Etre et Temps de Martin Heidegger Résumé et explication

Etre et Temps de Martin Heidegger Résumé et explication

 

Dasein comme base de l'enquête ontologique

Une pierre angulaire de l'Être et du Temps est l'affirmation selon laquelle le "sens de l'être" peut être mieux compris en enquêtant sur un type spécifique d'être appelé Dasein (littéralement, "être là"). C'est le genre d'être que les êtres humains ont, avec les qualités qui l'accompagnent de conscience de soi et de temporalité. L'accent mis par Heidegger sur Dasein représente une inversion des priorités traditionnelles de la pensée ontologique occidentale, qui a eu tendance à traiter "l'être" humain comme un cas atypique. Dans des systèmes tels que ceux des Grecs de l'Antiquité ou des Scolastiques, l'être que les humains expérimentent est une version édulcorée d'un type d'être intemporel et plus fondamental. Le philosophe grec Platon, par exemple, soutenait que les personnes, les animaux et les objets n'étaient que des reflets de "Formes" ou d'"Idées" éternelles et transcendantes. Les scolastiques, un groupe influent de philosophes chrétiens médiévaux, considéraient Dieu comme possédant une sorte d'existence à la fois supérieure et différente de celle des humains.

Une tradition parallèle, que Heidegger rejette également, traite les êtres humains comme exceptionnels en partant du principe qu'ils jouissent d'une plus grande plénitude, ou d'une abondance, d'existence que, par exemple, d'objets inanimés. Du point de vue platonicien et scolaire, les humains "sont" trop peu pour servir de base à la pensée ontologique parce qu'ils sont temporels et imparfaits ; de cet autre point de vue, les humains sont un foyer inapproprié pour l'ontologie parce qu'ils sont dotés de conscience de soi et, selon certains, du libre arbitre. Heidegger, cependant, nie que "l'être" n'est qu'une seule propriété que les roches, les plantes et les animaux partagent tous avec les humains. Il est donc moins préoccupé, par exemple, par le fait que les humains peuvent penser et que les roches ne le peuvent pas.

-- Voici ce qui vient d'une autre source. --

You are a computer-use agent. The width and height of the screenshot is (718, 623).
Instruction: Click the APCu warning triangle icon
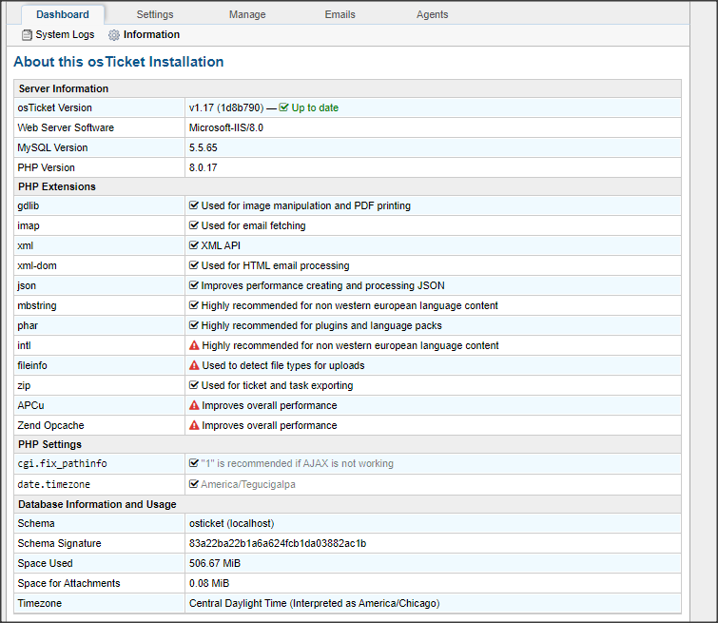coord(194,405)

Le point de vue de Heidegger est que l'être humain, Dasein, n'est pas seulement le point de vue approprié mais le seul point de vue pour lancer une enquête ontologique. Dans les chapitres introductifs de Being and Time, il soulève le fait que les humains comprennent invariablement leur monde en termes d'utilité (ou d'inutilité) pour préserver l'existence humaine. Pour lui, il ne s'agit pas d'un défaut surmontable, mais d'une caractéristique fondamentale du système : quel que soit le type d'"être" qu'un marteau possède ne sera rencontré que du point de vue de sa pertinence pour une tâche humaine (par exemple, enfoncer des clous ou ouvrir une boîte). Cette qualité de but ou de pertinence n'est pas une couche interprétative "supplémentaire" qui doit être décollée pour arriver à la vérité sur la réalité objective. C'est-à-dire que les choses n'existent pas de manière neutre et deviennent ensuite utiles : Dasein les rencontre comme utiles (ou potentiellement) et ce n'est qu'avec un effort qu'il vient les voir "neutre". L'orientation vers les buts de Dasein et sa projection sur le monde doivent être incluses dans toute tentative de rendre compte de l'être de "simples" objets.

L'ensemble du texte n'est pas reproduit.